**Edit: The following is incorrect, see below.** It might be more useful to think of $\Omega_f(M)$ as sitting in a homotopy pullback
$\require{AMScd}$
\begin{CD}
    \Omega_f(M) @>>> M\\
    @V  V V @VVfV\\
   M  @>>\operatorname{Id}> M 
\end{CD} 

Then you can make use of the "Mayer-Vietoris sequence" of homotopy groups
$$\cdots \to \pi_2(M, x_0) \stackrel{\partial}{\to} \pi_1(\Omega_f(M),x_0) \to \pi_1(M, x_0) \times \pi_1(M, x_0) \to \pi_1(M,x_0) \to \cdots$$
described in [the answers here.][1] The last map above is $(a,b)\mapsto a\cdot f_*(b)^{-1}$, which is not a homomorphism in general but is a surjection of pointed sets. This immmediately shows for example that when $\pi_2(M,x_0)=0$ then $\pi_1(\Omega_f(M),x_0)$ is isomorphic to the graph of the homomorphism $f_*:\pi_1(M,x_0)\to \pi_1(M,x_0)$.

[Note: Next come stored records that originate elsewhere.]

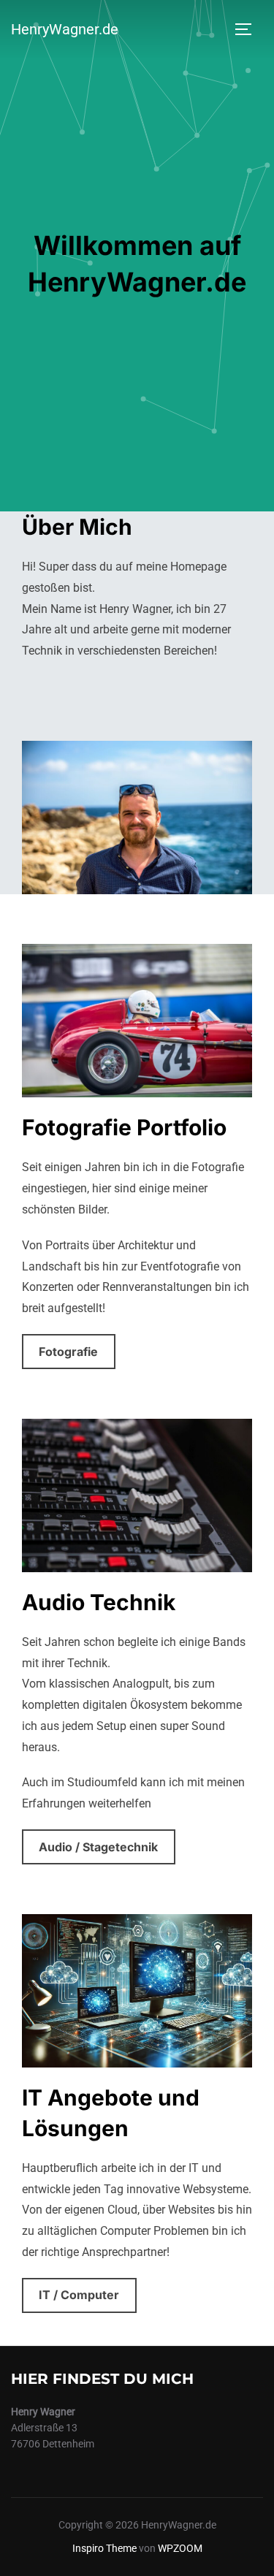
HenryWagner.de (64, 29)
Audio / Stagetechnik (98, 1847)
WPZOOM (180, 2548)
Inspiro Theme (104, 2548)
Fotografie (68, 1351)
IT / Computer (79, 2294)
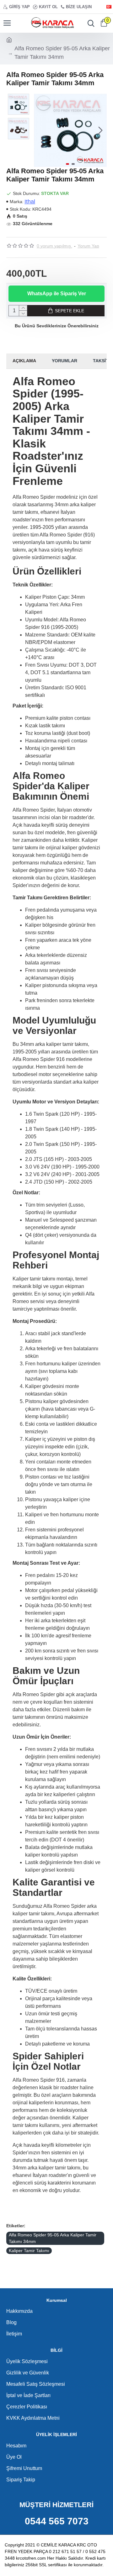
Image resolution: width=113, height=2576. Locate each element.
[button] (40, 130)
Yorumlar (64, 360)
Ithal (29, 201)
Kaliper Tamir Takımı (29, 2250)
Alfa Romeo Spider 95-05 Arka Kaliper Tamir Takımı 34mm (52, 2238)
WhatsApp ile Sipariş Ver (56, 293)
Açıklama (24, 360)
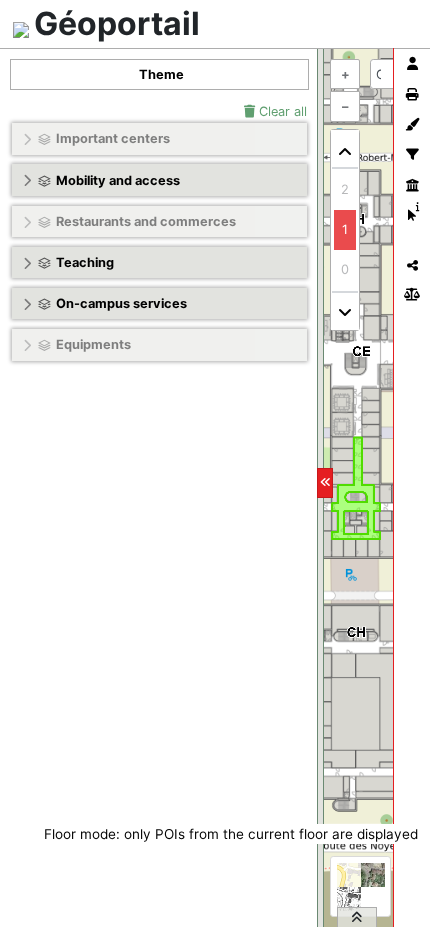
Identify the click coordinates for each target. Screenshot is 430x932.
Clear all (281, 111)
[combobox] (391, 74)
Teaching (85, 262)
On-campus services (121, 303)
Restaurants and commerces (146, 221)
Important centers (113, 138)
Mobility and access (118, 180)
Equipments (93, 344)
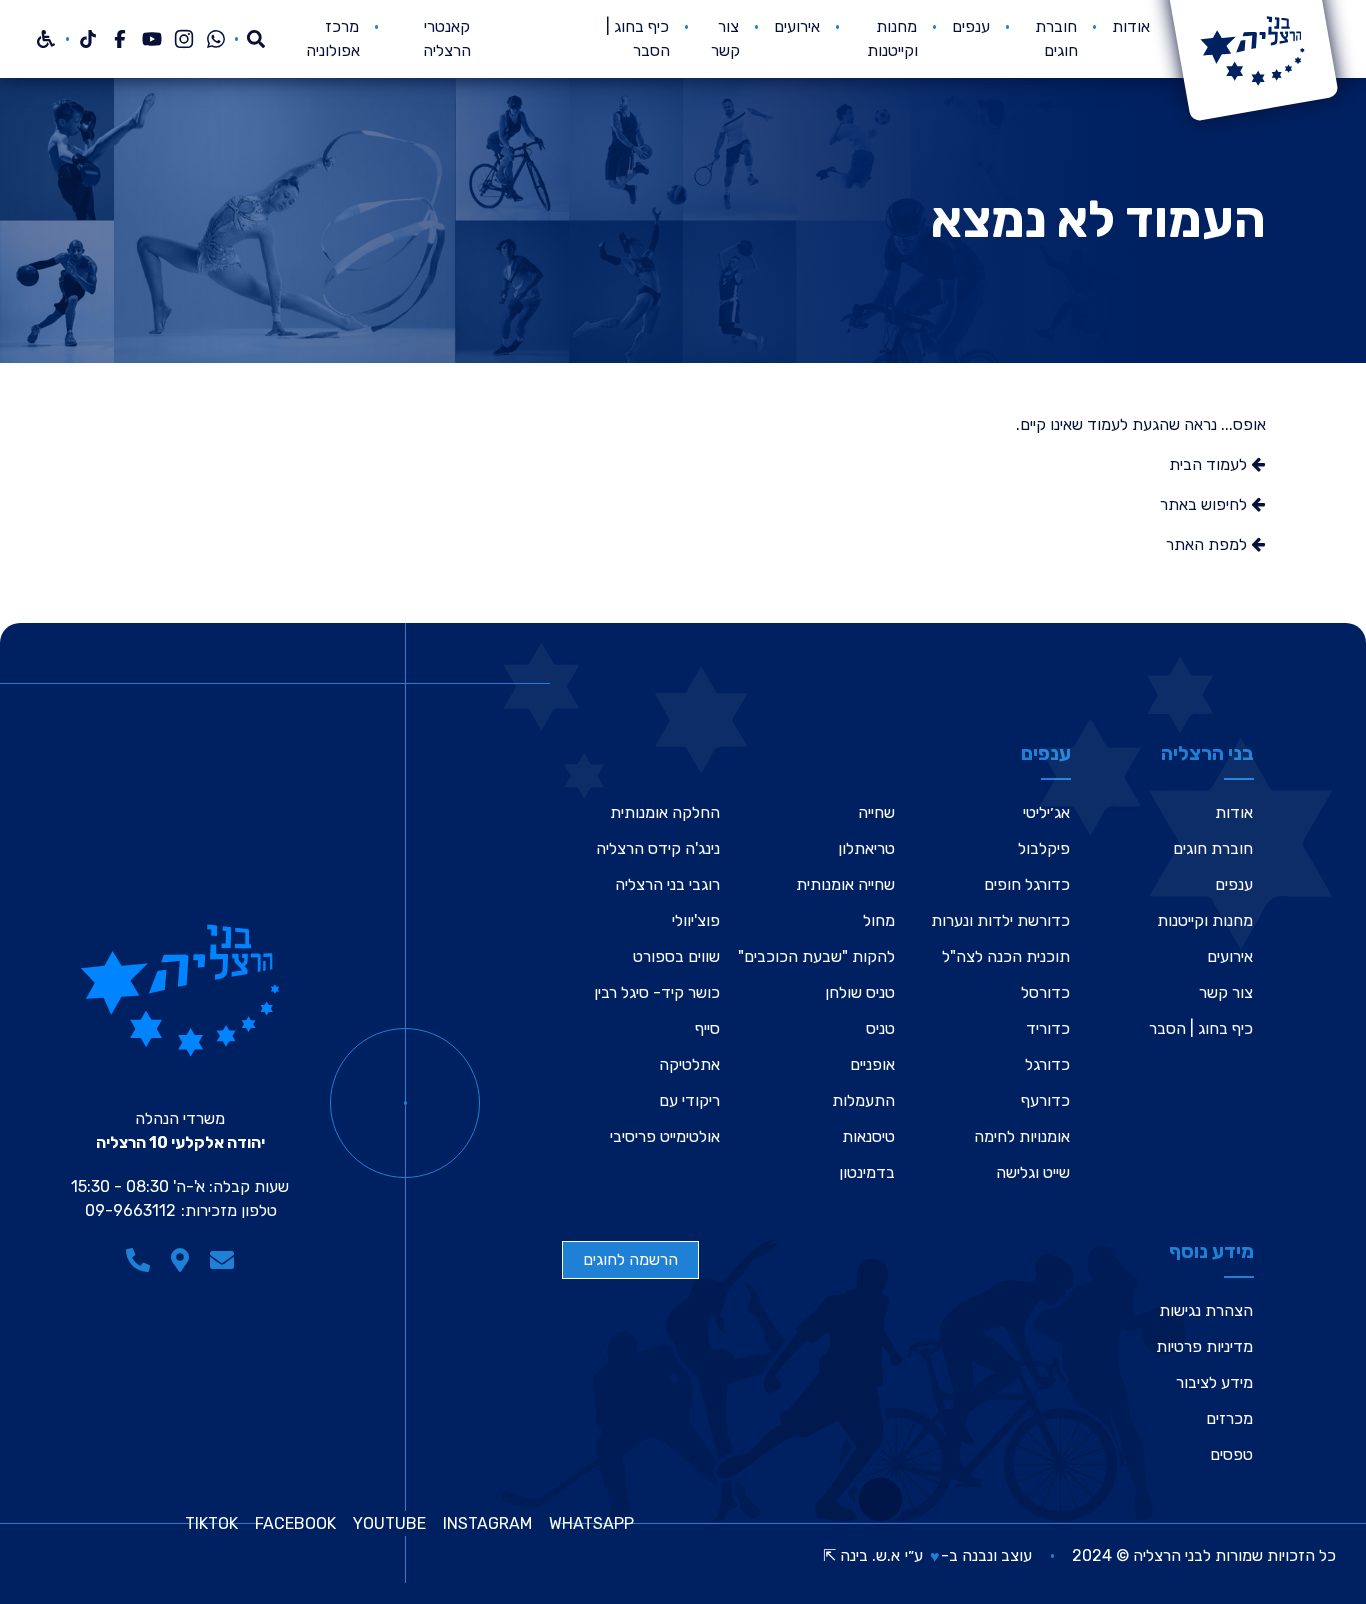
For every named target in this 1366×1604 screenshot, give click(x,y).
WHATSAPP (591, 1524)
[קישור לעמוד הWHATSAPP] (216, 39)
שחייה (876, 812)
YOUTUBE (389, 1524)
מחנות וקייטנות (1205, 920)
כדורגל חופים (1027, 884)
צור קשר (1226, 992)
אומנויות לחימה (1022, 1136)
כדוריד (1048, 1028)
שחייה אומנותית (845, 884)
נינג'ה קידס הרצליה (658, 848)
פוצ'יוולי (696, 920)
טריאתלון (866, 848)
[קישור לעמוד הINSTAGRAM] (184, 39)
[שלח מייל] (222, 1260)
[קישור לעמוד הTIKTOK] (88, 39)
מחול (879, 920)
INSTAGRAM (487, 1524)
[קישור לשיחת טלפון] (138, 1260)
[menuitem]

To go further you'd have to analyse the connecting map $\partial: \pi_2(M,x_0)\to \pi_1(\Omega_f(M),x_0)$. It may be (though I'm not sure) that the map preceding it is given by $(x,y)\mapsto x-f_*(y)$, in which case $\partial=0$. A good place to read up on this sequence seems to be May and Ponto's *More concise algebraic topology*, Section 2.2 

**Edit:** as Tyrone points out, I wrote down the wrong pullback square, and consequently my conclusions were incorrect. What I should have written down was the topological pullback

$\require{AMScd}$
\begin{CD}
    \Omega_f(M) @>>> C^\infty(\mathbb{R},M)\\
    @V  V V @VV\operatorname{ev}_{0,1}V\\
   M  @>>(\operatorname{Id},f)> M\times M 
\end{CD} 
 in which the map $\operatorname{ev}_{0,1}$ is homotopically equivalent to the diagonal map $\triangle: M\to M\times M$. Then the MV sequence looks like

$$\cdots \to \pi_2(M \times M) \stackrel{\partial}{\to} \pi_1(\Omega_f(M)) \to \pi_1(M \times M) \to \pi_1(M\times M) \to \cdots$$

where this time the last map is given by $(a,b)\mapsto(a b^{-1}, f_*(a) b^{-1})$. Then in the case where $\pi_2(M)=0$, for example, we can see that $\pi_1(\Omega_f(M))$ is isomorphic to the subgroup $\{a\in \pi_1(M) \mid f_*(a)=a\}$.